In the future, using keys will be a thing of the past in many areas of life. Infineon Technologies AG is launching a solution on the market that can be used to open and close locks via the mobile phone – without any batteries in the lock. The application gets the power it needs contactlessly from the mobile phone. This is also referred to as energy harvesting.
“Infineon is paving the way with the new solution for doing away with keys,” says Adam White, Division President Power & Sensor Systems at Infineon. “By dispensing with batteries, we are providing, for the first time, a reliable, low-maintenance and secure way of opening and closing smart locks.”
Infineon says that it will also put the solution for contactless energy transfer to use in other applications. “Our solution for contactless use of energy saves resources due to the lack of batteries.
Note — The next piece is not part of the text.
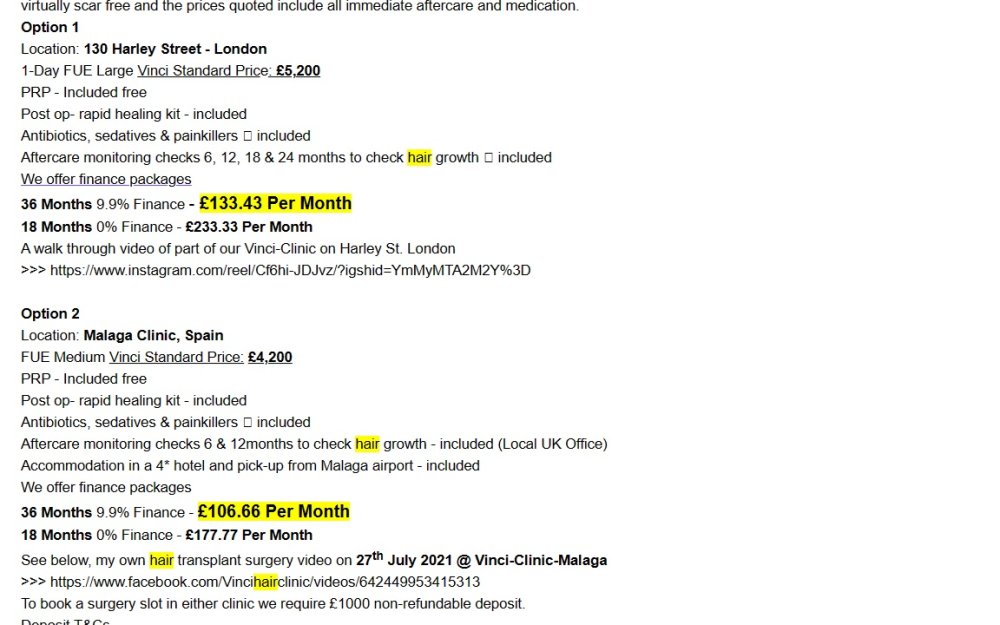1000x625 pixels.
Task: Click "Vinci Standard Price" in FUE Medium line
Action: 176,357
In addition, it will enable new applications in which the use of batteries was previously too complex or too cost-intensive,” says White. One example is to measure parameters that are difficult to access, like a NFC passive tire pressure sensor for bicycles.
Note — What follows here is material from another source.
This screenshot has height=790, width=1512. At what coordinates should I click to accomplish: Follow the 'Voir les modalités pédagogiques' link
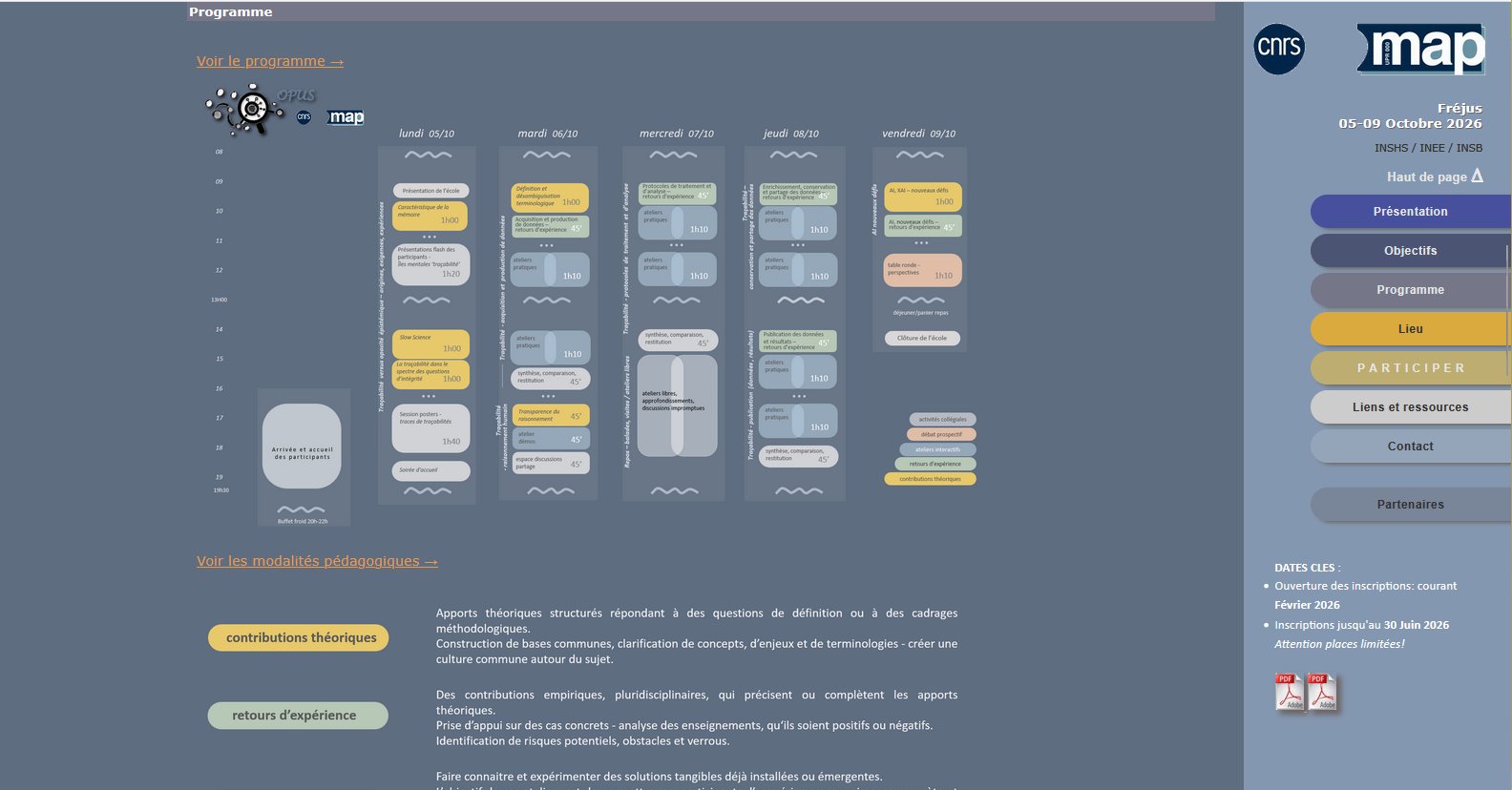click(x=317, y=561)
To activate the lock, the mobile phone must be held directly on it. Near-field communication (NFC) is used to check whether the device is also actually authorized to open the lock. This is where encryption technology comes in. At the same time, energy is transferred contactlessly to a capacitor that opens or closes the lock.
The core of the solution is the programmable 32-bit ARM® Cortex®-M0 microcontroller with a built-in NFC frontend. With integrated power generation and a H-bridge, the NAC1080 enables customers to launch miniaturized smart locks on the market with very few components. The NAC1080 has an additional integrated AES128 accelerator and a true random number generator to allow data encryption and decryption with extremely low power consumption.
The Infineon technology is especially suitable for locks that require little mechanical effort, such as in office furniture, hospitals and fitness studios. Other possible applications are bicycle locks, mailboxes and parcel boxes. The solution thus provides greater convenience and flexibility, while at the same time cutting the costs for key management in private and commercial properties.
The new solution from Infineon can, however, also be used in complex locking systems such as front doors. It steps in as an emergency solution when batteries in standard smart locks are out of power, or when keys are lost. Although the response time for more complex door locks is longer, it does dispense with having to rely on an expensive locksmith service.
The market for smart locks is booming. It was valued in 2020 at $1.4 billion, and is expected to grow from 2021 to 2028, at an average annual rate of 18.2 percent, to $5.3 billion. This growth will gain even more momentum through the use of battery-free devices.